By Ian McConnell

THE £1.535 billion Murray International Trust flagged the strength of the US stock market and particularly technology and healthcare stocks as global equities rebounded, as it reported it had underperformed amid the volatility.

The investment trust, managed by Aberdeen Standard Investments, posted a negative total return on net asset value of 10.7 per cent for the six months to June. There was a negative return of 4.7% on its chosen reference index for global equities.

Chairman Kevin Carter said the board “intends in 2020 at least to match the dividend payout of 53.5p per share in 2019”, noting it was “expected this will entail some use of the significant revenue reserves built up over prior years for occasions such as the current crisis”. Revenue reserves were £69.6 million at June 30.

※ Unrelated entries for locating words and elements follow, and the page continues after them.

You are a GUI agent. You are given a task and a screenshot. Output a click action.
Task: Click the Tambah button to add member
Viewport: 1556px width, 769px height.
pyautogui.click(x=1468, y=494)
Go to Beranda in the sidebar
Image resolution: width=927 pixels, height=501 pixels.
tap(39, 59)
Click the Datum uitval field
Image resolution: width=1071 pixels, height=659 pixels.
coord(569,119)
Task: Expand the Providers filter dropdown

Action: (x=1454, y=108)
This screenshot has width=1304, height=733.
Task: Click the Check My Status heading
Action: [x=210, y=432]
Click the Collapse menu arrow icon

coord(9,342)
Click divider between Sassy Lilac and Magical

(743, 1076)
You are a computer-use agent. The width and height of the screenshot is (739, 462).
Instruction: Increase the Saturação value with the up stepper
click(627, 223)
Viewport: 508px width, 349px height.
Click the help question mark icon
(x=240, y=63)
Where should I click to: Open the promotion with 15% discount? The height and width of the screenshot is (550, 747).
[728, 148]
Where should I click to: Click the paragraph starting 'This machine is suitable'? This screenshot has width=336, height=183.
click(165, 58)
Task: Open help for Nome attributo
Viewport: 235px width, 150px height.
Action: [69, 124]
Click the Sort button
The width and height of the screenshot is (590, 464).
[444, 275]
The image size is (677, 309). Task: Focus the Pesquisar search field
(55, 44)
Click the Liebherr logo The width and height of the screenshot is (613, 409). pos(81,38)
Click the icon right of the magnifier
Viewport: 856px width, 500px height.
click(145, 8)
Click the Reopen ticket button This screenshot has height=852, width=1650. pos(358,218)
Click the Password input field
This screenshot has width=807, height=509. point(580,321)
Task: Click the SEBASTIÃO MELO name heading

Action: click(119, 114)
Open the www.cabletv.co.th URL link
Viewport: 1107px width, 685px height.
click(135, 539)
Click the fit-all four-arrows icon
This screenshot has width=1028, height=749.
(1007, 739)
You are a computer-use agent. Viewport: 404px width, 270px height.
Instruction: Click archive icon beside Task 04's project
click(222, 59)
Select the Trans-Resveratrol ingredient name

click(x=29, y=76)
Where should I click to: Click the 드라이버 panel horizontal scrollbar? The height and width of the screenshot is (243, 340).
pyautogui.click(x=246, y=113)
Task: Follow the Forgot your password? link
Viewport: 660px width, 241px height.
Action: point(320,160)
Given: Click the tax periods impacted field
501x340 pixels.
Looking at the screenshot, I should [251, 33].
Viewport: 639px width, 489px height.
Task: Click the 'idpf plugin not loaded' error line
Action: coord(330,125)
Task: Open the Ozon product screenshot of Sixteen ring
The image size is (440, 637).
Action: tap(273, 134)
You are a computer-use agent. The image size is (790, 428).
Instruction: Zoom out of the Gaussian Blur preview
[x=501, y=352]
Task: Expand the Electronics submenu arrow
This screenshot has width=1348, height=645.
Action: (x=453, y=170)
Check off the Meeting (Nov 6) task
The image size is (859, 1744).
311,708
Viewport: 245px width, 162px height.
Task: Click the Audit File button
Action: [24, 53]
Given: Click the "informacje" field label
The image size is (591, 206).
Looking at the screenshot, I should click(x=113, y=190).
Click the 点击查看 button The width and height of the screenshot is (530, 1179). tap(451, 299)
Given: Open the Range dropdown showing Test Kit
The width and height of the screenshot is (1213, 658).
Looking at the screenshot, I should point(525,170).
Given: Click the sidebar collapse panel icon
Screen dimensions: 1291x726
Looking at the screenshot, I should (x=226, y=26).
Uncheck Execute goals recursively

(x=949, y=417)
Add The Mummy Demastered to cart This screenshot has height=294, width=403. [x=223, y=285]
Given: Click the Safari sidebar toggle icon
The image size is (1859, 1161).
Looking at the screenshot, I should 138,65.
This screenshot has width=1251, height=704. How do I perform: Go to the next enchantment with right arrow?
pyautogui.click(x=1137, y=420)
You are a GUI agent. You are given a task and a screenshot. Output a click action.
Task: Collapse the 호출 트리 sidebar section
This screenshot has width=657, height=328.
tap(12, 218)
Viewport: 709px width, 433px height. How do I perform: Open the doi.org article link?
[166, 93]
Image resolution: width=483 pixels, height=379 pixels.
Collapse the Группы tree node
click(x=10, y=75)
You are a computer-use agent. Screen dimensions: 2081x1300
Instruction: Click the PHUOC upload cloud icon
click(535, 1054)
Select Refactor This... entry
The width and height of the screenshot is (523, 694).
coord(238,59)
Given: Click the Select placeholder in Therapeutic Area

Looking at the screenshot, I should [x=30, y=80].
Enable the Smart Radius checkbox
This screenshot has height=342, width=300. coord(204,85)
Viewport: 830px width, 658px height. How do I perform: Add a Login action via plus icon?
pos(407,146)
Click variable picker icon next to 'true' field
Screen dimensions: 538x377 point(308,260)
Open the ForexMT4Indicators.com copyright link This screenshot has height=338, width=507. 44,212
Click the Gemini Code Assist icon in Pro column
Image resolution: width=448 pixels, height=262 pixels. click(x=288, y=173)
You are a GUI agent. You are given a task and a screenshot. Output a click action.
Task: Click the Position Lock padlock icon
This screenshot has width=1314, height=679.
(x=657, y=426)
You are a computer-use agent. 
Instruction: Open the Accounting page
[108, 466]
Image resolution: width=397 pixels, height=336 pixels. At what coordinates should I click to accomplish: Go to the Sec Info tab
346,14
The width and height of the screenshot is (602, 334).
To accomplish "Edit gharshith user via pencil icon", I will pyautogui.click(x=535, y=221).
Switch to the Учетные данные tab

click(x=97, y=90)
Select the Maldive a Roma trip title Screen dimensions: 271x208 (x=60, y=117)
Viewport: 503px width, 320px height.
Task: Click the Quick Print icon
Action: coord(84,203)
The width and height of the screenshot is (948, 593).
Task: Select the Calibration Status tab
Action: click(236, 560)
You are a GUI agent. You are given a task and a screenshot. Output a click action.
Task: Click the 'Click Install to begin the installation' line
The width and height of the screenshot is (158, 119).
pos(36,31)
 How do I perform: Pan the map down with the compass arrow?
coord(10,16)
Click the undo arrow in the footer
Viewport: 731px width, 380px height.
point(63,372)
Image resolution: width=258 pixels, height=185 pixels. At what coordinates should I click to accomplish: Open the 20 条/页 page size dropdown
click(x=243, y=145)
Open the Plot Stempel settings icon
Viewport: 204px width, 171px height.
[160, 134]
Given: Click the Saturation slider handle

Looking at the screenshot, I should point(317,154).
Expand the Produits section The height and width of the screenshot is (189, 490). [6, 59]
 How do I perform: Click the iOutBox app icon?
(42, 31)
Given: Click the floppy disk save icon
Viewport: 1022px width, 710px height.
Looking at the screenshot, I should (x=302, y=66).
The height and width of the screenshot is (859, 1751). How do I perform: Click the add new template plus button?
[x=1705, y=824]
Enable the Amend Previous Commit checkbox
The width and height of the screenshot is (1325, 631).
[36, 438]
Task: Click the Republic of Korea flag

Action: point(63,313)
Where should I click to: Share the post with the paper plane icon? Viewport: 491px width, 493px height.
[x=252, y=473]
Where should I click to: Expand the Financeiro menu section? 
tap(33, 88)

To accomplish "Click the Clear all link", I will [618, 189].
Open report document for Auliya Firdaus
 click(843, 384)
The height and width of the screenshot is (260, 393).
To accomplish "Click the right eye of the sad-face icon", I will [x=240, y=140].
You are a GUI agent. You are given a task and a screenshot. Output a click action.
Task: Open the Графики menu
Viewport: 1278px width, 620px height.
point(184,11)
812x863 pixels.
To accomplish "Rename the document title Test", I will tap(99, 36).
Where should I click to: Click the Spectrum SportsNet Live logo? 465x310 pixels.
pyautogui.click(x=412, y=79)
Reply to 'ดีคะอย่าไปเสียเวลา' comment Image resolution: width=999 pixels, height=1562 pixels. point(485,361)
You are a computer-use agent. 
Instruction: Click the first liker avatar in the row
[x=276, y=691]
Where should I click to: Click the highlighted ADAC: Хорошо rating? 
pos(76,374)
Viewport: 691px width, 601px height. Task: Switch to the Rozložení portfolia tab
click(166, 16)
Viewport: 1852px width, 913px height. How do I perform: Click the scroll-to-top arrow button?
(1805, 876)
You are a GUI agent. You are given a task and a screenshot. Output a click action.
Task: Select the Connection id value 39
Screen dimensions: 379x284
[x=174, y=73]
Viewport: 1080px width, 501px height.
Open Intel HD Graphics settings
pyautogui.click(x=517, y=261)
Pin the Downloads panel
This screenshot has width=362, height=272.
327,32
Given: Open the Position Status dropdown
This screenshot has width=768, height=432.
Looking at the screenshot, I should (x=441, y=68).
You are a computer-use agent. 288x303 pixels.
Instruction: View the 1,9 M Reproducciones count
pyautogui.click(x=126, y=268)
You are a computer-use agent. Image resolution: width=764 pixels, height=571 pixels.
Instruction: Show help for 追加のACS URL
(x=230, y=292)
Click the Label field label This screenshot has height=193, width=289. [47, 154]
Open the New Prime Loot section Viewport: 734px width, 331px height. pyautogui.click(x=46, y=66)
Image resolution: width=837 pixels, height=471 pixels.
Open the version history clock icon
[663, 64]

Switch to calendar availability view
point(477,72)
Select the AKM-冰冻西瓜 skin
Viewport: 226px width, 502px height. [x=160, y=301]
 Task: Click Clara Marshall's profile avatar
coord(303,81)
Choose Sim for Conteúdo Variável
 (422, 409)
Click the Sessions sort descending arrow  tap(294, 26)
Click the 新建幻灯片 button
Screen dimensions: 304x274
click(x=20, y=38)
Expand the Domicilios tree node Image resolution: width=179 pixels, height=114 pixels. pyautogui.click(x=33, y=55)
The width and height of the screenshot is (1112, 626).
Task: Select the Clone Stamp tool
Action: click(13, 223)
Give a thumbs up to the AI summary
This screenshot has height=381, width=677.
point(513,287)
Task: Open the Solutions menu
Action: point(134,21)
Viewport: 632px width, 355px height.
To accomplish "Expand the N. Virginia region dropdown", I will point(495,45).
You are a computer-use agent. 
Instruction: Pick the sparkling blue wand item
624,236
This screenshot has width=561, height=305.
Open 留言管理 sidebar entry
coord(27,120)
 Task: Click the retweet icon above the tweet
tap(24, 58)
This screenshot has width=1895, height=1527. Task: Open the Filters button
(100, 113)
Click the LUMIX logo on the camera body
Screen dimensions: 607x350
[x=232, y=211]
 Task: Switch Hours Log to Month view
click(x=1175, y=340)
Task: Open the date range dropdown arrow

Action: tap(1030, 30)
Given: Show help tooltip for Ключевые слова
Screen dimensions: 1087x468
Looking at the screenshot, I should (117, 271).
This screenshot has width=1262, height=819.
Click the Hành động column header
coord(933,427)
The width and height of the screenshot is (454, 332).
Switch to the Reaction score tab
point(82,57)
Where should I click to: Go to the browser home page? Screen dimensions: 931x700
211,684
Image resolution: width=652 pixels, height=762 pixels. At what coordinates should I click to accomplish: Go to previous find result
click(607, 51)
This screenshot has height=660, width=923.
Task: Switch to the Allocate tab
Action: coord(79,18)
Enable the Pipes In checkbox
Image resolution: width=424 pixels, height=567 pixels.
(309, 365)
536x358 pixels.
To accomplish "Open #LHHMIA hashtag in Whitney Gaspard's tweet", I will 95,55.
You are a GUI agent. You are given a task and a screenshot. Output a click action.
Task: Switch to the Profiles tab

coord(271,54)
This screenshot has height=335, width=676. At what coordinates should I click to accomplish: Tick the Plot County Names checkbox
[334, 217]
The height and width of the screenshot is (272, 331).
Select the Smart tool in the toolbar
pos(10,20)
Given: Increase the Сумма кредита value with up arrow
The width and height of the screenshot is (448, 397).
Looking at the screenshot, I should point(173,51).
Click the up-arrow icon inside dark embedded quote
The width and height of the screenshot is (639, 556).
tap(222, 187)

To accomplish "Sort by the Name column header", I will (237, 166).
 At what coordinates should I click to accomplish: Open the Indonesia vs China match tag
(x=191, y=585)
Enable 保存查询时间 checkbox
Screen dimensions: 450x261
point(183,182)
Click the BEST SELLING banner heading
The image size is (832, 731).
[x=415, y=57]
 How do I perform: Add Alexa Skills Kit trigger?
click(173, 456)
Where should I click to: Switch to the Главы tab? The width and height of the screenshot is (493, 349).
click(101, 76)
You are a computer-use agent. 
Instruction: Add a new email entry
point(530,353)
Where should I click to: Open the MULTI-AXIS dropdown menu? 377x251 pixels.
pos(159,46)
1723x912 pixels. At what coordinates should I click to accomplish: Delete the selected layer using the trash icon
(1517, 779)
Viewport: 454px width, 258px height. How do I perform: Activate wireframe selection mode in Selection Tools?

He said: “During the first six months of 2020, the Covid-19 pandemic has spread across the world with the tragic loss of over half a million lives. Emergency responses to the health crisis have caused dramatic changes to the global economic and political backdrop, with widespread recession and unprecedented government intervention.”

Mr Carter noted “enormous monetary and fiscal support” in most major economies.

He said: “The path of financial markets over the period was always likely to be highly volatile, and so it has proven. Panic and fear prevailed in the three months to the end of March, while renewed hope and expectation powered a robust recovery from April to the end of June. This recovery period has been characterised by significant outperformance by the US stock market in particular the technology and healthcare sectors, and by a pronounced narrowing of the overall market to a small number of large outperforming stocks.”

Mr Carter added: “The company’s broad, diversified exposure curtailed total-return depreciation to some extent but performance was unable to match returns arising from these trends.”